A title to make you not want to read this

Why I believe in something like miracles:

Late October in 2012, although it feels like 2010 looking back, my birth-mom died (or so the doctor said).

I don’t blame him though. In fact, I’d like to thank him for getting it wrong that fate-filled day. Yet, that would be awkward, don’t you think?

I’m not a fatalist mind you, I’m a factualist. And simply put, if it’s not your time, then it simply is not.

So onward and upward. I received a phone call that morning, or should I say, I looked at my phone finally around 11am, and had 26 messages.

The night before had been a rager. I was with 4 of my favorite people on the planet, including a favorite cousin, and we went ham. The night was epic, the morning tragic. Actually, to think of it, the night was tragic too, I just hadn’t found out yet.

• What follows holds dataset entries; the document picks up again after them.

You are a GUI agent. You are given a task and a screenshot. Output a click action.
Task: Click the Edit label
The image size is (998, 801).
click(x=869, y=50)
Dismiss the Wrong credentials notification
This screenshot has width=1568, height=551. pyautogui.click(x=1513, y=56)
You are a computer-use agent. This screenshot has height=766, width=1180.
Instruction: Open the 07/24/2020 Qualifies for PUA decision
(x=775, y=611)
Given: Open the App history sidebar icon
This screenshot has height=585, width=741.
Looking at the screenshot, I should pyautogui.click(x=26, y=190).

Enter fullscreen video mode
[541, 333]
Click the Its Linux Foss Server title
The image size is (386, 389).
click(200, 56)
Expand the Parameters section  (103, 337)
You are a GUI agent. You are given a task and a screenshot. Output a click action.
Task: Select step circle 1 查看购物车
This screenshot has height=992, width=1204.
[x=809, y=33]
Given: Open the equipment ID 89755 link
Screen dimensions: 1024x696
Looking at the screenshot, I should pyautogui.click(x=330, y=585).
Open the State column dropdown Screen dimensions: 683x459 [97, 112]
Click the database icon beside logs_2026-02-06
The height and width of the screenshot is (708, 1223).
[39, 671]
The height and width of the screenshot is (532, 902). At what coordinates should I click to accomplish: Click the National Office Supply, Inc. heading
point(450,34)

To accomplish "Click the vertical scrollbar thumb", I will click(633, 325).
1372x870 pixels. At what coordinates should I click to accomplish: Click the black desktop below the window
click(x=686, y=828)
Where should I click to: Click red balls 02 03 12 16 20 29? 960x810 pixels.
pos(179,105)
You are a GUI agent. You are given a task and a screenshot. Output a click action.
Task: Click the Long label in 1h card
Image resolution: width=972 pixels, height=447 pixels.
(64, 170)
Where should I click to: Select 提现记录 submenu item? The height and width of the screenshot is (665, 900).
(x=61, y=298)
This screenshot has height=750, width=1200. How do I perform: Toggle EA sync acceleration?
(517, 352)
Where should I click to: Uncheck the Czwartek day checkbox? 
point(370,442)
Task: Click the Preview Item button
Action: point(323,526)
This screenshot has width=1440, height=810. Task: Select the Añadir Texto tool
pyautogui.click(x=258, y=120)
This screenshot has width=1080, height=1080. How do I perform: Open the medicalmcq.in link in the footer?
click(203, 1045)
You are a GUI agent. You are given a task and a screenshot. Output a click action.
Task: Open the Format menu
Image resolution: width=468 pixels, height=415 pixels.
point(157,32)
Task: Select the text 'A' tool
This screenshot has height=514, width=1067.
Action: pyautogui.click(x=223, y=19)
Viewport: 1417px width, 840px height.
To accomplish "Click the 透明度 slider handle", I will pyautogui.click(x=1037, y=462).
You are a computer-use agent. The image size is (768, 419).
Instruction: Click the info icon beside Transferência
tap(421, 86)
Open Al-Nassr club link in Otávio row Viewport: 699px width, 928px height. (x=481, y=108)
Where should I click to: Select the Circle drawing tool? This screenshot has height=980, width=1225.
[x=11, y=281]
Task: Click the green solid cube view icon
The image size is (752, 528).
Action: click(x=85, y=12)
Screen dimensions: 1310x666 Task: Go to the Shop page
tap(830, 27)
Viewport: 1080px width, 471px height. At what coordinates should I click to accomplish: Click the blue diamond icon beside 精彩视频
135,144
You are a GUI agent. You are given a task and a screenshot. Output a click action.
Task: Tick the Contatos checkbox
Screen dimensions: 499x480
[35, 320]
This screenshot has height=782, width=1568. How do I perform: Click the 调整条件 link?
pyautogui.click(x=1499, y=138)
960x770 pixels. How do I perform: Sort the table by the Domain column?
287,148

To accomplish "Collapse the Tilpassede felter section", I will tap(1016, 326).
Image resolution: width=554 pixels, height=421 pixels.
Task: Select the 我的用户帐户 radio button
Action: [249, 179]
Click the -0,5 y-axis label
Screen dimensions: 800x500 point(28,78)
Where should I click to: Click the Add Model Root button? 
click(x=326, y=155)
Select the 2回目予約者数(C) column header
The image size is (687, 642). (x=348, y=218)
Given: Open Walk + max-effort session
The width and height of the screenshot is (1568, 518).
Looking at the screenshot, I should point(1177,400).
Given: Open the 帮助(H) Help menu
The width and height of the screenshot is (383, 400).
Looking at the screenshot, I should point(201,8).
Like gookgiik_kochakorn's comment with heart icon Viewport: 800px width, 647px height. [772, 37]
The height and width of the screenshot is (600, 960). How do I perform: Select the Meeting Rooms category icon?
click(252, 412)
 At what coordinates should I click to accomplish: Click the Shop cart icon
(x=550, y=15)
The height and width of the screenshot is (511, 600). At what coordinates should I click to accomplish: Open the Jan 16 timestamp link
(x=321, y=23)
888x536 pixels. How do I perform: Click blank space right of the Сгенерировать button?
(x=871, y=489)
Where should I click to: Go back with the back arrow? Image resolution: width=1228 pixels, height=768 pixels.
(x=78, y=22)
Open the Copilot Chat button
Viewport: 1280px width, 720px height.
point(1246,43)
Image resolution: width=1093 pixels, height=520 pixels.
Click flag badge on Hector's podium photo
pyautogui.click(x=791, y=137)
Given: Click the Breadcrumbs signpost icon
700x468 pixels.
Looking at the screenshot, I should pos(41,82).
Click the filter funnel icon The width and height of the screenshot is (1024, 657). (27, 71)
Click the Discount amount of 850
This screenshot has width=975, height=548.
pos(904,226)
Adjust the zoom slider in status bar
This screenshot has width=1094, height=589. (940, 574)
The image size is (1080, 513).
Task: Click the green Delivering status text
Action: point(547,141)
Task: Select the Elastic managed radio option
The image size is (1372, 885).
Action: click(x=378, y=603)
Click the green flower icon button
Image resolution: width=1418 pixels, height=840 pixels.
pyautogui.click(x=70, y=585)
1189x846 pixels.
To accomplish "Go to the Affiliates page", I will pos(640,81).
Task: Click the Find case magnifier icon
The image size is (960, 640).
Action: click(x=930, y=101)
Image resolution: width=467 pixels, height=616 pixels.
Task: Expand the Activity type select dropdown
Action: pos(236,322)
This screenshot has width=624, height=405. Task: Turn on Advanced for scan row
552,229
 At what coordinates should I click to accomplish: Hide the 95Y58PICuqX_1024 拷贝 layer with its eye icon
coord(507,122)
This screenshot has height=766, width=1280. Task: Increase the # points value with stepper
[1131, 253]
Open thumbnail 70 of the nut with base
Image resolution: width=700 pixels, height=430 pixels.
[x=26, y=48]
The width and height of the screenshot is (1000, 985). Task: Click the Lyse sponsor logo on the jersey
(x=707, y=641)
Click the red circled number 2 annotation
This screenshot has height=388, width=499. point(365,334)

I listened to the first message, and it went something like this; first, just to note, it was from my mom.

“Um, I’m sorry Ian, I don’t know how to tell you this, but you need to call me back. Your birth-mom had a heart-attack last night, and the doctors are ready to take her off of life support.”

“Her mom, Carol, whom you haven’t met, found her outside her house, and brought her back to life.”

“But the doctor says, it’s only life-support keeping her alive, and she probably won’t survive another day. If you call me back, maybe you would like to see her before she passes. I’d be happy to drive you there.”

Needless to say, I didn’t listen to any of the other messages. My cousin and his friends weren’t yet up, but in a New York minute everybody was rousted because I was bawling, noisily trying to find a way out of the house.

I’d skated to their house the night before, and I didn’t have a car. The guys were in ten types of bad shape, and I didn’t want to inconvenience them. I told them to go back to bed. Even though they persisted in trying to be helpful offering rides and condolences, I said there wasn’t anything they needed to do.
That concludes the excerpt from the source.